Her return to Japan in 1973 was an extremely challenging and painful experience. Her feelings of displacement combined with the death of a friend, her father and her own suicide attempt led her to decide to live in a psychiatric institution where she continues to rest today.

Despite this tragic turn in her life, she continued to work and in 1993 she even represented Japan at the Venice Biennial. It was now that she decided to focus her energies on designing new environments which give the spectator the experience of sensory immersion. They cause you to become completely absorbed and lose all point of reference as a cause of the reflections and light. She wants us to "question the place of man in the cosmos". Two 'environment' rooms are in this exhibition. Although I'm pretty sure they didn't cause the majority of people to do some profound reflecting, it was true that they caused one to get totally lost and immersed in an unknown location which could in fact be interpreted as quite unsettling.

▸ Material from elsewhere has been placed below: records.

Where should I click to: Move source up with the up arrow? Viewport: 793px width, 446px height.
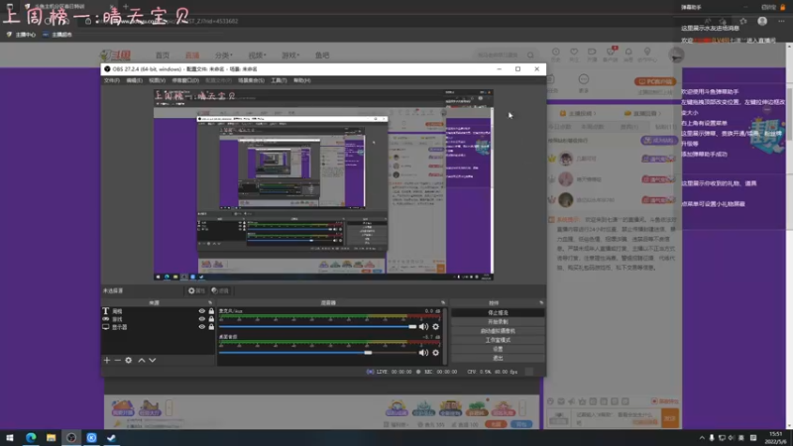[142, 360]
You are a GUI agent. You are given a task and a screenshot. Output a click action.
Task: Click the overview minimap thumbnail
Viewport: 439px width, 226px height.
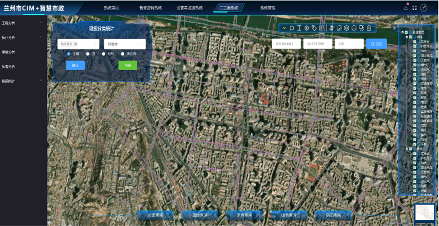[x=425, y=212]
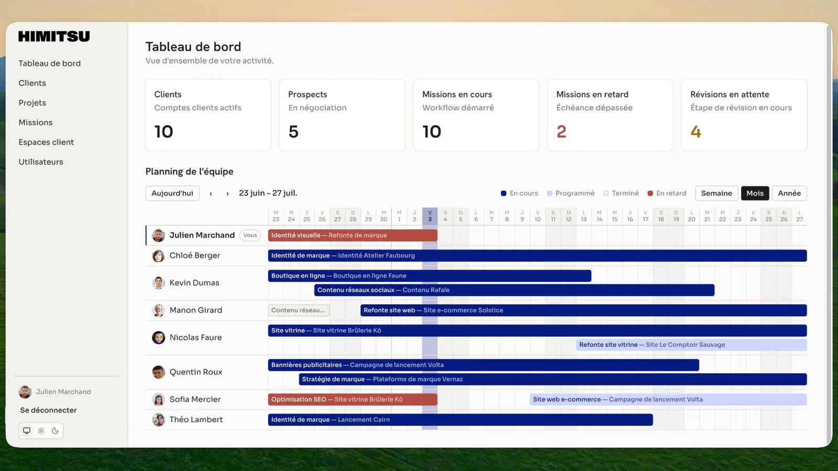Image resolution: width=838 pixels, height=471 pixels.
Task: Switch to light theme sun icon
Action: 41,431
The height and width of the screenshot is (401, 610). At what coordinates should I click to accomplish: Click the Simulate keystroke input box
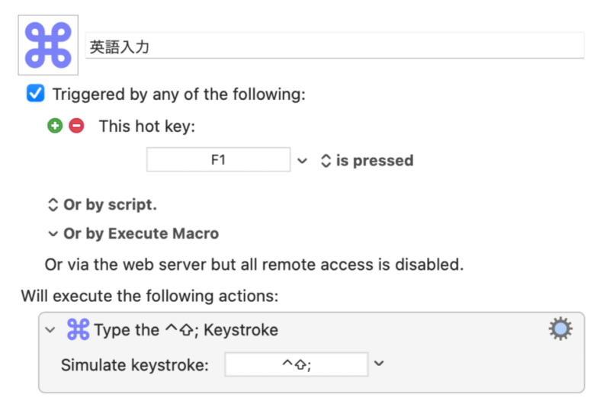[296, 364]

Looking at Kusama's most recent paintings which sit near the beginning of the exhibition and her earliest works continue to surprise with yet another style. I personally think that her choice of colour and the simplicity of her repetition of abstracted shapes give her most recent images a Mexican vibe.



What a varied exhibition which is bound to get people talking. The interactive rooms are definitely going to appeal to many, however the melancholic thread that runs throughout the evolution of her work is, in my opinion something that has come to define her as an artist.